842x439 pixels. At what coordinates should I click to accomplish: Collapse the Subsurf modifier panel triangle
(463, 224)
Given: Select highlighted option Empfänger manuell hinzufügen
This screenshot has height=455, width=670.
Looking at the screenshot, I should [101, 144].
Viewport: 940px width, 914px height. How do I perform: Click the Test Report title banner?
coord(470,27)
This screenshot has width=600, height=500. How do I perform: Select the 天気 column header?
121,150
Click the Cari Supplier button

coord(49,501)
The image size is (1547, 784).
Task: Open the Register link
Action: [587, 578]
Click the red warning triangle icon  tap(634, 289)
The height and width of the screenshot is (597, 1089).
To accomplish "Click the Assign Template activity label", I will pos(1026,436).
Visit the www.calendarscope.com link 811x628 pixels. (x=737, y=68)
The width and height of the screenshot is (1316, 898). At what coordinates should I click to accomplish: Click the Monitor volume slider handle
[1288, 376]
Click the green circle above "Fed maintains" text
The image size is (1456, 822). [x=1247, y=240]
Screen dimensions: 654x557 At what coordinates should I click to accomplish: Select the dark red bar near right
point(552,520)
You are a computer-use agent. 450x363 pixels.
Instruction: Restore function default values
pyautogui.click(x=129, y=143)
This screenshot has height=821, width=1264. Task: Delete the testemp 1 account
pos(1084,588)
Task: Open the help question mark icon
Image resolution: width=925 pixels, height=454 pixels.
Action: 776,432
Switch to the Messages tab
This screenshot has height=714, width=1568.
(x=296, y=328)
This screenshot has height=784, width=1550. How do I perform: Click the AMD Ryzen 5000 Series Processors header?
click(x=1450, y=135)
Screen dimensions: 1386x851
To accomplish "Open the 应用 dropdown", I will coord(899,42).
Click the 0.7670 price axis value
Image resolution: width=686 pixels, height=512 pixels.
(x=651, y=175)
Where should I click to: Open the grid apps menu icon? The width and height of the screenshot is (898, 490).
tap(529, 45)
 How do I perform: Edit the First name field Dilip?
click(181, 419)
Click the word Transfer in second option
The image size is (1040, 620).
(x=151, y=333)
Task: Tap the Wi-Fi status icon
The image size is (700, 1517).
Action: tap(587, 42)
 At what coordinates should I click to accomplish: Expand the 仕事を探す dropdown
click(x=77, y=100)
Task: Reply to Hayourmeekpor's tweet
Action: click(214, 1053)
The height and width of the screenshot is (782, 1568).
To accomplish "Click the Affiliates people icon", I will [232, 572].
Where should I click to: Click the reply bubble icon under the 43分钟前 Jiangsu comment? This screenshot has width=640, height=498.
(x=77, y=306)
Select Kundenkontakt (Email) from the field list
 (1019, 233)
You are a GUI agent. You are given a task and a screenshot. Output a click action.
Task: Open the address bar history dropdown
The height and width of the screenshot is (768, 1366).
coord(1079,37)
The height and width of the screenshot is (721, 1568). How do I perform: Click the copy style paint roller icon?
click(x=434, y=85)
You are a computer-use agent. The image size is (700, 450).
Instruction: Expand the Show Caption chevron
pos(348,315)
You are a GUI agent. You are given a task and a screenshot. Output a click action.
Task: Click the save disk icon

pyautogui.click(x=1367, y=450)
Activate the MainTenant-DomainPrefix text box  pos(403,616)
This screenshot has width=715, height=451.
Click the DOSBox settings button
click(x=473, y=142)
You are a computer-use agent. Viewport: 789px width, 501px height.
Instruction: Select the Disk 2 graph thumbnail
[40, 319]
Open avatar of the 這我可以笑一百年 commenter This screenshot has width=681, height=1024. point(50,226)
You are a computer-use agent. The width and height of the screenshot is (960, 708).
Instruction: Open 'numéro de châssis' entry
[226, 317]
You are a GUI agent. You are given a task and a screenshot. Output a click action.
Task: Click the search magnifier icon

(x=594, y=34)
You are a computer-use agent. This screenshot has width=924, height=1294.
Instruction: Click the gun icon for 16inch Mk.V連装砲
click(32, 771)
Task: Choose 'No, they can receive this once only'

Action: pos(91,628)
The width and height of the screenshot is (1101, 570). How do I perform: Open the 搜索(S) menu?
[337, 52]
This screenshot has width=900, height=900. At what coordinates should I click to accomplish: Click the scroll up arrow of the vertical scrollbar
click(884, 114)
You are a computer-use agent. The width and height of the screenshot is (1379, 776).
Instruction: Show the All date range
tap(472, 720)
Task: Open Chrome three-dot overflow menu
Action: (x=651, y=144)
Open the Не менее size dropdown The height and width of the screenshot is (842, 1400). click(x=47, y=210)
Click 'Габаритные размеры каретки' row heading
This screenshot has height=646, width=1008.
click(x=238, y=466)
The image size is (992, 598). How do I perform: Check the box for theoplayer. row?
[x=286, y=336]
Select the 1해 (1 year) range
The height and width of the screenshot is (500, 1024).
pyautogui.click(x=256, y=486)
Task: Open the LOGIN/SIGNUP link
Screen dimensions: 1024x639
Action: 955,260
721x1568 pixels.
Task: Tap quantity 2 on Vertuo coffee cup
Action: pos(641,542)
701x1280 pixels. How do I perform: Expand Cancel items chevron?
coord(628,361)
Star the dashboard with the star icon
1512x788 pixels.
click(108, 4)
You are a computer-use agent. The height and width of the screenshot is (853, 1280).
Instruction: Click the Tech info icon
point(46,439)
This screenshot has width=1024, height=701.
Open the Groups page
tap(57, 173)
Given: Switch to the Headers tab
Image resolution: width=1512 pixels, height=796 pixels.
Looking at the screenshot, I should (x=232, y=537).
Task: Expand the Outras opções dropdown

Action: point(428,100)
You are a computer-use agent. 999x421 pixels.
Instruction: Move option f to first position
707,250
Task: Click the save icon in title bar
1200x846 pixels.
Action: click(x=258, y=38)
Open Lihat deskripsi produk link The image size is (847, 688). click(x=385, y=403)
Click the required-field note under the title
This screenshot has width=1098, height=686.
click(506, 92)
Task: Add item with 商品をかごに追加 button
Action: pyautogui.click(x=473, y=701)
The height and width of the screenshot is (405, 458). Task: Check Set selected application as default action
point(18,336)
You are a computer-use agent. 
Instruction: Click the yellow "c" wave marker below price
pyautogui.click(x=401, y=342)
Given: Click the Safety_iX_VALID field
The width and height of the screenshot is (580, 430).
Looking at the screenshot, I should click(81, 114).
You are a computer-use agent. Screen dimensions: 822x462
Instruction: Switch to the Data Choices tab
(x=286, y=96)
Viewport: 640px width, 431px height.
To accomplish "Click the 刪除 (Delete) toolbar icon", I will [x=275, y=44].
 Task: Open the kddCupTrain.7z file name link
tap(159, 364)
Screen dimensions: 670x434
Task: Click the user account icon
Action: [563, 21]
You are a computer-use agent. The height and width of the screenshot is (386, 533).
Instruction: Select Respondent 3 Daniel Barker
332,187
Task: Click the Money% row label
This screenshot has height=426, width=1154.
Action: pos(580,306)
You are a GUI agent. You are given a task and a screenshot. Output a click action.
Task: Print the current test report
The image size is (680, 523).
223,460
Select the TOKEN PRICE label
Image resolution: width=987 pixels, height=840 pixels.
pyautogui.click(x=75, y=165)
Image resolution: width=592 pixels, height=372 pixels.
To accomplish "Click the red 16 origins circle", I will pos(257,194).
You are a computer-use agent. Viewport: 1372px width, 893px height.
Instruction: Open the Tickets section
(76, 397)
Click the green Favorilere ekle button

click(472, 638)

Exercise ▸
Give back exactly the lines running from the line that has "You are a computer-use agent. Viewport: 1372px" to the end of the entries above.

Solution to this exercise ▸
You are a computer-use agent. Viewport: 1372px width, 893px height.
Instruction: Open the Tickets section
(76, 397)
Click the green Favorilere ekle button

click(472, 638)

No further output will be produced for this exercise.